The U.K. Serious Fraud Office on 22 February announced the closure of two long-running bribery and corruption cases against British engineering company Rolls-Royce and pharmaceutical giant GlaxoSmithKline.

The investigation into Rolls-Royce resulted in a deferred prosecution agreement, entered into in January 2017, with the company and one of its subsidiaries concerning bribery and corruption to win business in Indonesia, Thailand, India, Russia, Nigeria, China, and Malaysia. Rolls-Royce continues to comply with the terms of the DPA, including in relation to its compliance programme, the SFO said.

“Following further investigation, a detailed review of the available evidence, and an assessment of the public interest, there will be no prosecution of individuals associated with the company,” the SFO said.

The GlaxoSmithKline investigation focused on commercial practices by the company, its subsidiaries, and associated persons. “Again, following a detailed review of the available evidence and an assessment of the public interest there will be no prosecution in this case,” the SFO said.

“After an extensive and careful examination, I have concluded that there is either insufficient evidence to provide a realistic prospect of conviction or it is not in the public interest to bring a prosecution in these cases,” SFO Director Lisa Osofsky said in a statement. Cases are prosecuted when they pass the test in the Code for Crown Prosecutors.

“In the Rolls-Royce case, the SFO investigation led to the company taking responsibility for corrupt conduct spanning three decades, seven jurisdictions and three businesses, for which it paid a fine of £497.25m (U.S. $649 million),” Osofsky added.

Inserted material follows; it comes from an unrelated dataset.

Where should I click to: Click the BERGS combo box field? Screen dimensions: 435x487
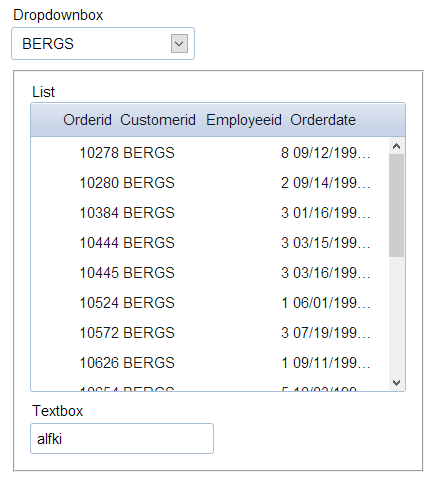(x=103, y=44)
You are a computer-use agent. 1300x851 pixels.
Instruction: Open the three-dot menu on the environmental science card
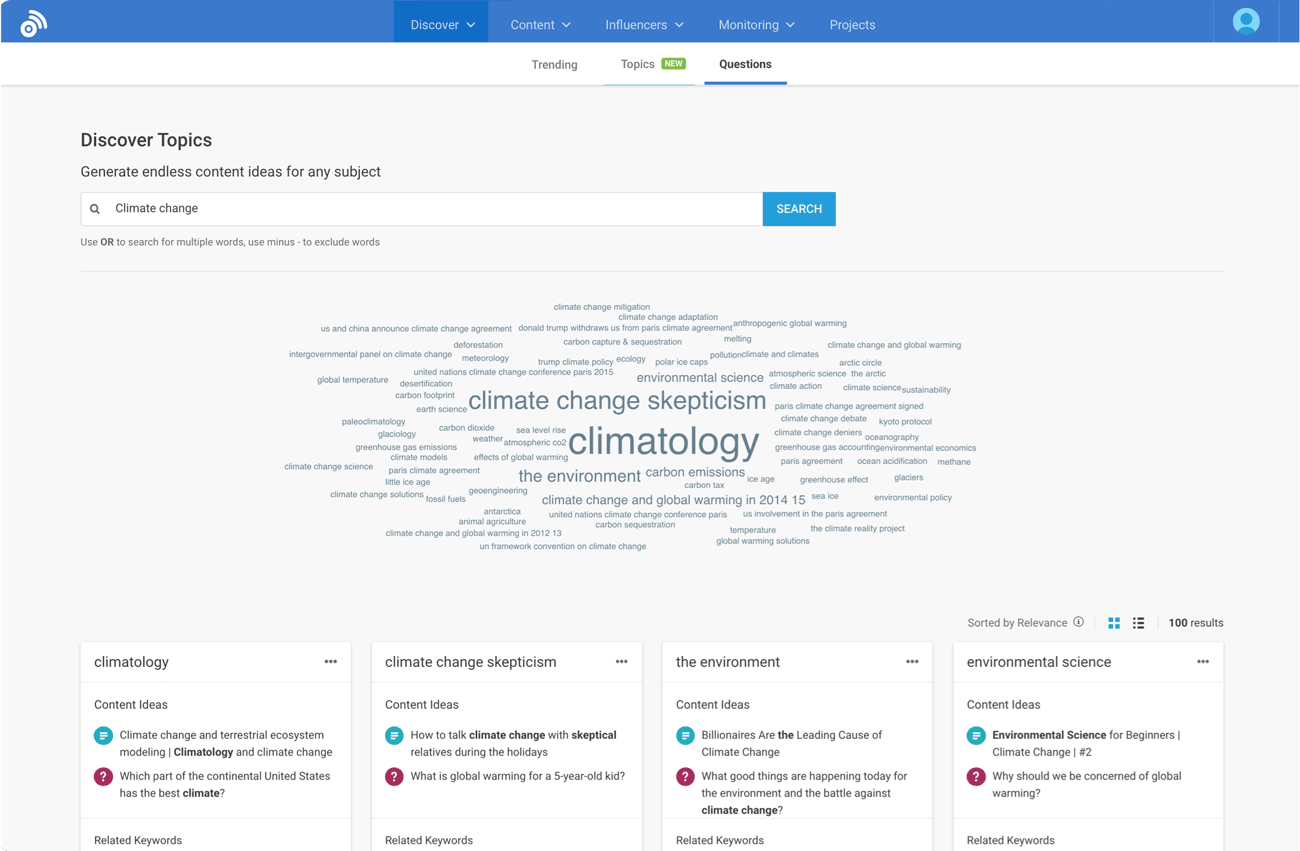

In a statement, Rolls-Royce acknowledged the SFO’s decision, but said it would not comment further.

Some in the corporate defense community say this latest decision (following a similar outcome in a case involving Tesco) casts further doubt about the effectiveness of the SFO’s investigatory powers and raises questions about how a company can admit fraud but finding no one responsible.

“In his 2017 DPA judgment, Sir Brian Leveson, President of the Queen’s Bench Division, stated that the investigation revealed the most serious breaches of the criminal law in the areas of bribery and corruption, some of which implicated senior management and, on the face of it, controlling minds of the company.

Yet, today, the SFO announced that there will be no prosecutions of any individuals for that criminal conduct,” says Francesca Titus, a corporate crime specialist at Fieldfisher.“This begs the question, when will the SFO get their investigations right?”

The SFO's decision to close the Rolls-Royce and GSK investigations follow another recent decision that resulted in no prosecution. On 23 January, the SFO also cleared former Tesco Finance Director Carl Rogberg of fraud and false accounting charges.

“Under the weight of SFO investigations, big business is paying hundreds of millions of pounds and entering DPAs to avoid prosecution for the criminal actions of their employees,” Titus adds. “The SFO is then failing to secure convictions against those employees, or not even bringing charges against them.”

This is yet another decision that causes British companies to ask themselves why they should agree to a DPA in the first place. “As lawyers, we ask, ‘How can the public can be expected to have faith in the SFO and the DPA process if this is the outcome of such high-profile investigations?’” Titus says.

“Rolls-Royce offered ‘extraordinary’ cooperation to the SFO, even waiving legal professional privilege.

It was rewarded with a DPA, requiring it to pay almost £500 million. At the time of the judgment, Sir Brian Leveson praised Rolls-Royce’s openness and encouraged other businesses to follow its example,” Titus says. “In light of what has happened today, defence lawyers will be cautious to recommend this approach.”